■ **Exercise input**:

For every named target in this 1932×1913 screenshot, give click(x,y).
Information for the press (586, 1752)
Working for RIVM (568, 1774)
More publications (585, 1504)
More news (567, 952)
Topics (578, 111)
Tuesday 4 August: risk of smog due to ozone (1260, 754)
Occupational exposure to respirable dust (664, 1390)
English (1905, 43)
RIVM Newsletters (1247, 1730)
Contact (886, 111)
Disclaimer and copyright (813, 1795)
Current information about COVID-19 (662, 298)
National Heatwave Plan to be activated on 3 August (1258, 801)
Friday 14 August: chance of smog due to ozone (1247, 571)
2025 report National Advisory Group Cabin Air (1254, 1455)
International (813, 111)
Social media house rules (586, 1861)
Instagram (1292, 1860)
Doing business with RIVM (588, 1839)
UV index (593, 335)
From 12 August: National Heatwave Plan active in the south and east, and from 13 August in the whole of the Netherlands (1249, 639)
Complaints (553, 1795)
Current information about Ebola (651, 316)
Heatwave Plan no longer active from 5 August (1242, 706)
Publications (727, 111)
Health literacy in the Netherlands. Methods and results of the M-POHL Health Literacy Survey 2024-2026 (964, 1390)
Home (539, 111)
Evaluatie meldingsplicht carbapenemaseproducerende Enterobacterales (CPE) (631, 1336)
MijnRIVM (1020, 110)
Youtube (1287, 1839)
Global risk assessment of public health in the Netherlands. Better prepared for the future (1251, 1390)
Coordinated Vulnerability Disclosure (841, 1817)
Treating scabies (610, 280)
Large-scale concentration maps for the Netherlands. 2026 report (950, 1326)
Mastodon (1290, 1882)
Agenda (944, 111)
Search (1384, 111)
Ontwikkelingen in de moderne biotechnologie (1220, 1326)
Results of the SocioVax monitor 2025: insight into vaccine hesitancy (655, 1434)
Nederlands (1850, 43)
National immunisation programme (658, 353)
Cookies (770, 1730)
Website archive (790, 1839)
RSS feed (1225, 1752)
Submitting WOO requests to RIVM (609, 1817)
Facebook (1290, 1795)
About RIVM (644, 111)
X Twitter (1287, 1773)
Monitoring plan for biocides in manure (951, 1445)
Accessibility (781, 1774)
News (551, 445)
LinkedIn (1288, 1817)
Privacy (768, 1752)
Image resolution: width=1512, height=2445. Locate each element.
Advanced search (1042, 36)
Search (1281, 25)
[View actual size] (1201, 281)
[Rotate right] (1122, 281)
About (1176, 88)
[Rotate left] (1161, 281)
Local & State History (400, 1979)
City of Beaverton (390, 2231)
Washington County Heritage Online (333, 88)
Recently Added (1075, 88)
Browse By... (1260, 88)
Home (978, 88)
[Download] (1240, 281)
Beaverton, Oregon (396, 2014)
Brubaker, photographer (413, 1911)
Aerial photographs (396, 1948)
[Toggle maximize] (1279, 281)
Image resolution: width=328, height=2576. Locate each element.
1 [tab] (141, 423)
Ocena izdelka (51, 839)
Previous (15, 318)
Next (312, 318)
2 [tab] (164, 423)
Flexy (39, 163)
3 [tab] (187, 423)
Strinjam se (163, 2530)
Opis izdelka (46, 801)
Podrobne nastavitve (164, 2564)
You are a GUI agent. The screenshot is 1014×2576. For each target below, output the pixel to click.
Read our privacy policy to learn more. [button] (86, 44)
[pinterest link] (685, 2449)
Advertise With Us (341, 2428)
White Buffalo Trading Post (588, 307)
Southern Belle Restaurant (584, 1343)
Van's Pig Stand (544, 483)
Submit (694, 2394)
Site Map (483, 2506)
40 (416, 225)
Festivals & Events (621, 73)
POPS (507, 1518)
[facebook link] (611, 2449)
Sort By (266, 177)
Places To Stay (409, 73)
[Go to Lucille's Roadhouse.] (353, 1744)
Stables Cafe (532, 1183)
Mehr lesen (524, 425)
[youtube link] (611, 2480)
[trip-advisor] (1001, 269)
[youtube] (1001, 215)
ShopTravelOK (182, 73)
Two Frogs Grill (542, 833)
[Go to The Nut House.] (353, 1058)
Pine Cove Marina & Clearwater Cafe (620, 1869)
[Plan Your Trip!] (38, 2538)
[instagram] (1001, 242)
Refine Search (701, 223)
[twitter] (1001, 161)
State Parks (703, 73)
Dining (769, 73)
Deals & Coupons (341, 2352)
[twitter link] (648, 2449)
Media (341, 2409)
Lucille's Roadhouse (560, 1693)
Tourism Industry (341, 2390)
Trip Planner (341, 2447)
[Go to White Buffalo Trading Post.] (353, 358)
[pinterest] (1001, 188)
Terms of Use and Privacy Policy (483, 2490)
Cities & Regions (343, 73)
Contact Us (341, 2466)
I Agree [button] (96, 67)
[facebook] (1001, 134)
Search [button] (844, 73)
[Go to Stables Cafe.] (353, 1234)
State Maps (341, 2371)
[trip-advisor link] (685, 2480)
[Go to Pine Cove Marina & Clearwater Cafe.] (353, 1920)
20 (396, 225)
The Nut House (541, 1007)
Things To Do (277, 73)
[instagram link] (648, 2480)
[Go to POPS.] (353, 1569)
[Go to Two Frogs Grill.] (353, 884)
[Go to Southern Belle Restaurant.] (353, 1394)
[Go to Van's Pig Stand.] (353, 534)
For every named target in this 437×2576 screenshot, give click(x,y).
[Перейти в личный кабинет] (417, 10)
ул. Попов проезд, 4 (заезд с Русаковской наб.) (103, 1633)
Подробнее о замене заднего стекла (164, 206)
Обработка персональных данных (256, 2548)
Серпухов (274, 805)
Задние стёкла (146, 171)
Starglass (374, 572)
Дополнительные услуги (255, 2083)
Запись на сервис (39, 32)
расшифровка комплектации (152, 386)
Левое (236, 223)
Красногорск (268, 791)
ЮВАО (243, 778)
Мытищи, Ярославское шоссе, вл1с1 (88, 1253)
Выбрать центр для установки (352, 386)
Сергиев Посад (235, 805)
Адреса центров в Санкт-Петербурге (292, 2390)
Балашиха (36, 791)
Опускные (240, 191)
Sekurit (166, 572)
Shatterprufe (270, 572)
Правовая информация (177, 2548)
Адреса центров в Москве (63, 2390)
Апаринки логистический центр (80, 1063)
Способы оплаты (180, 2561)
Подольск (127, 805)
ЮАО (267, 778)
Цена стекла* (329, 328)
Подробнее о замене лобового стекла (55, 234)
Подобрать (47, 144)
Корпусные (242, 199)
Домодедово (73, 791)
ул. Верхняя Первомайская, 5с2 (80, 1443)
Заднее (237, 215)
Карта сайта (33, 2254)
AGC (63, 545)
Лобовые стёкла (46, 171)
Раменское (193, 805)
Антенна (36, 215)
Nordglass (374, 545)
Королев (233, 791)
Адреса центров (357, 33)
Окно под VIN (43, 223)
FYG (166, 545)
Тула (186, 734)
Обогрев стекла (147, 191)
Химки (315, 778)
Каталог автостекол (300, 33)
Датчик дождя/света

■ **Task directions**:
The listing above must be written out again in its entirety, exactly as given.

■ **Finished task**:
For every named target in this 1932×1913 screenshot, give click(x,y).
Information for the press (586, 1752)
Working for RIVM (568, 1774)
More publications (585, 1504)
More news (567, 952)
Topics (578, 111)
Tuesday 4 August: risk of smog due to ozone (1260, 754)
Occupational exposure to respirable dust (664, 1390)
English (1905, 43)
RIVM Newsletters (1247, 1730)
Contact (886, 111)
Disclaimer and copyright (813, 1795)
Current information about COVID-19 (662, 298)
National Heatwave Plan to be activated on 3 August (1258, 801)
Friday 14 August: chance of smog due to ozone (1247, 571)
2025 report National Advisory Group Cabin Air (1254, 1455)
International (813, 111)
Social media house rules (586, 1861)
Instagram (1292, 1860)
Doing business with RIVM (588, 1839)
UV index (593, 335)
From 12 August: National Heatwave Plan active in the south and east, and from 13 August in the whole of the Netherlands (1249, 639)
Complaints (553, 1795)
Current information about Ebola (651, 316)
Heatwave Plan no longer active from 5 August (1242, 706)
Publications (727, 111)
Health literacy in the Netherlands. Methods and results of the M-POHL Health Literacy Survey 2024-2026 (964, 1390)
Home (539, 111)
Evaluatie meldingsplicht carbapenemaseproducerende Enterobacterales (CPE) (631, 1336)
MijnRIVM (1020, 110)
Youtube (1287, 1839)
Global risk assessment of public health in the Netherlands. Better prepared for the future (1251, 1390)
Coordinated Vulnerability Disclosure (841, 1817)
Treating scabies (610, 280)
Large-scale concentration maps for the Netherlands. 2026 report (950, 1326)
Mastodon (1290, 1882)
Agenda (944, 111)
Search (1384, 111)
Ontwikkelingen in de moderne biotechnologie (1220, 1326)
Results of the SocioVax monitor 2025: insight into vaccine hesitancy (655, 1434)
Nederlands (1850, 43)
National immunisation programme (658, 353)
Cookies (770, 1730)
Website archive (790, 1839)
RSS feed (1225, 1752)
Submitting WOO requests to RIVM (609, 1817)
Facebook (1290, 1795)
About RIVM (644, 111)
X Twitter (1287, 1773)
Monitoring plan for biocides in manure (951, 1445)
Accessibility (781, 1774)
News (551, 445)
LinkedIn (1288, 1817)
Privacy (768, 1752)
Image resolution: width=1512, height=2445. Locate each element.
Advanced search (1042, 36)
Search (1281, 25)
[View actual size] (1201, 281)
[Rotate right] (1122, 281)
About (1176, 88)
[Rotate left] (1161, 281)
Local & State History (400, 1979)
City of Beaverton (390, 2231)
Washington County Heritage Online (333, 88)
Recently Added (1075, 88)
Browse By... (1260, 88)
Home (978, 88)
[Download] (1240, 281)
Beaverton, Oregon (396, 2014)
Brubaker, photographer (413, 1911)
Aerial photographs (396, 1948)
[Toggle maximize] (1279, 281)
Image resolution: width=328, height=2576. Locate each element.
1 [tab] (141, 423)
Ocena izdelka (51, 839)
Previous (15, 318)
Next (312, 318)
2 [tab] (164, 423)
Flexy (39, 163)
3 [tab] (187, 423)
Strinjam se (163, 2530)
Opis izdelka (46, 801)
Podrobne nastavitve (164, 2564)
You are a GUI agent. The screenshot is 1014×2576. For each target below, output the pixel to click.
Read our privacy policy to learn more. [button] (86, 44)
[pinterest link] (685, 2449)
Advertise With Us (341, 2428)
White Buffalo Trading Post (588, 307)
Southern Belle Restaurant (584, 1343)
Van's Pig Stand (544, 483)
Submit (694, 2394)
Site Map (483, 2506)
40 (416, 225)
Festivals & Events (621, 73)
POPS (507, 1518)
[facebook link] (611, 2449)
Sort By (266, 177)
Places To Stay (409, 73)
[Go to Lucille's Roadhouse.] (353, 1744)
Stables Cafe (532, 1183)
Mehr lesen (524, 425)
[youtube link] (611, 2480)
[trip-advisor] (1001, 269)
[youtube] (1001, 215)
ShopTravelOK (182, 73)
Two Frogs Grill (542, 833)
[Go to The Nut House.] (353, 1058)
Pine Cove Marina & Clearwater Cafe (620, 1869)
[Plan Your Trip!] (38, 2538)
[instagram] (1001, 242)
Refine Search (701, 223)
[twitter] (1001, 161)
State Parks (703, 73)
Dining (769, 73)
Deals & Coupons (341, 2352)
[twitter link] (648, 2449)
Media (341, 2409)
Lucille's Roadhouse (560, 1693)
Tourism Industry (341, 2390)
Trip Planner (341, 2447)
[Go to White Buffalo Trading Post.] (353, 358)
[pinterest] (1001, 188)
Terms of Use and Privacy Policy (483, 2490)
Cities & Regions (343, 73)
Contact Us (341, 2466)
I Agree [button] (96, 67)
[facebook] (1001, 134)
Search [button] (844, 73)
[Go to Stables Cafe.] (353, 1234)
State Maps (341, 2371)
[trip-advisor link] (685, 2480)
[Go to Pine Cove Marina & Clearwater Cafe.] (353, 1920)
20 (396, 225)
The Nut House (541, 1007)
Things To Do (277, 73)
[instagram link] (648, 2480)
[Go to POPS.] (353, 1569)
[Go to Two Frogs Grill.] (353, 884)
[Go to Southern Belle Restaurant.] (353, 1394)
[Go to Van's Pig Stand.] (353, 534)
For every named target in this 437×2576 screenshot, give click(x,y).
[Перейти в личный кабинет] (417, 10)
ул. Попов проезд, 4 (заезд с Русаковской наб.) (103, 1633)
Подробнее о замене заднего стекла (164, 206)
Обработка персональных данных (256, 2548)
Серпухов (274, 805)
Задние стёкла (146, 171)
Starglass (374, 572)
Дополнительные услуги (255, 2083)
Запись на сервис (39, 32)
расшифровка комплектации (152, 386)
Левое (236, 223)
Красногорск (268, 791)
ЮВАО (243, 778)
Мытищи, Ярославское шоссе, вл1с1 (88, 1253)
Выбрать центр для установки (352, 386)
Сергиев Посад (235, 805)
Адреса центров в Санкт-Петербурге (292, 2390)
Балашиха (36, 791)
Опускные (240, 191)
Sekurit (166, 572)
Shatterprufe (270, 572)
Правовая информация (177, 2548)
Адреса центров в Москве (63, 2390)
Апаринки логистический центр (80, 1063)
Способы оплаты (180, 2561)
Подольск (127, 805)
ЮАО (267, 778)
Цена стекла* (329, 328)
Подробнее о замене лобового стекла (55, 234)
Подобрать (47, 144)
Корпусные (242, 199)
Домодедово (73, 791)
ул. Верхняя Первомайская, 5с2 (80, 1443)
Заднее (237, 215)
Карта сайта (33, 2254)
AGC (63, 545)
Лобовые стёкла (46, 171)
Раменское (193, 805)
Антенна (36, 215)
Nordglass (374, 545)
Королев (233, 791)
Адреса центров (357, 33)
Окно под VIN (43, 223)
FYG (166, 545)
Тула (186, 734)
Обогрев стекла (147, 191)
Химки (315, 778)
Каталог автостекол (300, 33)
Датчик дождя/света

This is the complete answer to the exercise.